The Electricity Act (Amendment) Bill 2025 currently before the National Assembly, and which has been challenged by both the Labour Unions and States Electricity Regulatory Authorities, is targeting with withdraw Private ownership stakes in underperforming Electricity Distribution Companies (DisCos).

The Government is poised to take a firmer stance on the country’s struggling electricity distribution companies, with a proposed amendment to the Electricity Act threatening to revoke private ownership stakes in underperforming Discos unless they urgently recapitalise.Underperforming

The Electricity Act (Amendment) Bill 2025—currently before the National Assembly—seeks to empower the Nigerian Electricity Regulatory Commission (NERC) to sanction defaulting distribution companies through share dilution, receivership, or outright reprivatisation.

Sponsored by Senator Enyinnaya Abaribe (Abia South), the Bill has already passed second reading and is gaining momentum amid increasing frustration over the sector’s poor performance.

The amendment Bill represents a significant overhaul of the 2023 Electricity Act and introduces a 12-month deadline for core investors in the 11 successor Discos to inject fresh capital or risk losing control.

It also mandates the Federal Government, through the Ministry of Power and in consultation with NERC, to establish a comprehensive financing framework to attract long-term local currency investments and phase out unstructured subsidies plaguing the sector.
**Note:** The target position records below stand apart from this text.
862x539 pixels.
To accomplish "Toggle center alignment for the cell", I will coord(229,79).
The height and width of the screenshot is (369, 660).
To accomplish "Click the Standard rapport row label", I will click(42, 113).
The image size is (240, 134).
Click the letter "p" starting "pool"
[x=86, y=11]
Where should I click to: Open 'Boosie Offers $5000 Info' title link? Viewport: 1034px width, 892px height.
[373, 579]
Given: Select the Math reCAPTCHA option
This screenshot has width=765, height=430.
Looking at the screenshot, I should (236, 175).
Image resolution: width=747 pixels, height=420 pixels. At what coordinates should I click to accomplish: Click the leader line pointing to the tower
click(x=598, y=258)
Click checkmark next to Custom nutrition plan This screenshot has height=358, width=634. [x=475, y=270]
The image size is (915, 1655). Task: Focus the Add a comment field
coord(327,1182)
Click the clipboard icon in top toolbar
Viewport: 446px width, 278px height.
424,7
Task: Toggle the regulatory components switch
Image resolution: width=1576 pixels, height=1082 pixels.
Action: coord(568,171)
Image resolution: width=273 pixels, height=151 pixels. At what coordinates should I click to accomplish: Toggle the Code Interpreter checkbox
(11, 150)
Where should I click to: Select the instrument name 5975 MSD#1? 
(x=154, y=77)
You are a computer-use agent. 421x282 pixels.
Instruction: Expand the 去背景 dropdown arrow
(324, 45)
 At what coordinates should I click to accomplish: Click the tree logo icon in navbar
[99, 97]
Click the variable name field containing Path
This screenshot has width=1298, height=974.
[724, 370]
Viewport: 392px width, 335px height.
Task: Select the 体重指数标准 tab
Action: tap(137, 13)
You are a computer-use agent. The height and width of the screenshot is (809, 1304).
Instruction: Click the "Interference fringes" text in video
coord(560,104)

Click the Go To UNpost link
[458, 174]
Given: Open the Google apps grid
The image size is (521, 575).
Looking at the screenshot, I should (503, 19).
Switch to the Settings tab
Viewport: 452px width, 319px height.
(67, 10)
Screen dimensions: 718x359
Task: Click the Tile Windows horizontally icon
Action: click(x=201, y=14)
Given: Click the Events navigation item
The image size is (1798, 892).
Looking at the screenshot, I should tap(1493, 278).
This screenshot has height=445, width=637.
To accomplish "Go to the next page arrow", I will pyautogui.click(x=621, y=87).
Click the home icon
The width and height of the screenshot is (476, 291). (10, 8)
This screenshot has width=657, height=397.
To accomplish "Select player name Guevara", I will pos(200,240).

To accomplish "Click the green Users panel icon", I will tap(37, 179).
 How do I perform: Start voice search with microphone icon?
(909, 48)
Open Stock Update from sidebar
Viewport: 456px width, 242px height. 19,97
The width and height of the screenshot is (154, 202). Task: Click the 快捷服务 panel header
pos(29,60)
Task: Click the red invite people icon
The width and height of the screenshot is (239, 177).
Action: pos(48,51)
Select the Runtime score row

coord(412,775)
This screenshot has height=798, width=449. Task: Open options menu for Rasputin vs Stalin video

According to the Bill, the proposed recapitalisation is part of a broader effort to resolve the electricity sector’s estimated ₦4 trillion debt overhang and improve service delivery in a market long criticised for inefficiency and underinvestment.

The 11 affected companies include Abuja, Benin, Eko, Enugu, Ibadan, Ikeja, Jos, Kaduna, Kano, Port Harcourt and Yola Electricity Distribution Companies. Many of these firms have been placed under NERC-supervised receivership and have failed to meet the performance benchmarks established during the 2013 privatisation.

In May, Power Minister Adebayo Adelabu expressed disappointment in the performance of the Discos, despite “trillions of naira sunk into the sector” through interventions, bailouts and reforms.

“We can no longer tolerate excuses,” he said. “If you can’t invest, give way to those who can.”

The proposed amendment gives NERC sweeping powers to compel core investors to recapitalise within a 12-month period after the bill is enacted. Should they fail to comply, the Commission can enforce sanctions ranging from dilution of shares to the full-scale reprivatisation of the affected companies.

While the draft legislation has received support in some quarters, it has also sparked concern. The Forum of Commissioners of Power and Energy warned the proposed law could disrupt Nigeria’s recently decentralised electricity market and reverse the gains of the 2023 Act.

Power sector analysts have also argued that recapitalisation alone won’t resolve the industry’s woes unless long-standing subsidy debts are first cleared. Some have suggested a more realistic 24-month window for recapitalisation, echoing the Central Bank’s approach during the banking reforms of the mid-2000s.

The amendment outlines a roadmap that includes recapitalisation under NERC’s supervision, fiscal incentives to attract investment, and a clear determination of federal and state equity stakes in the Discos. It also calls for a more transparent and cost-reflective tariff regime to allow operators to recover investments without overburdening consumers.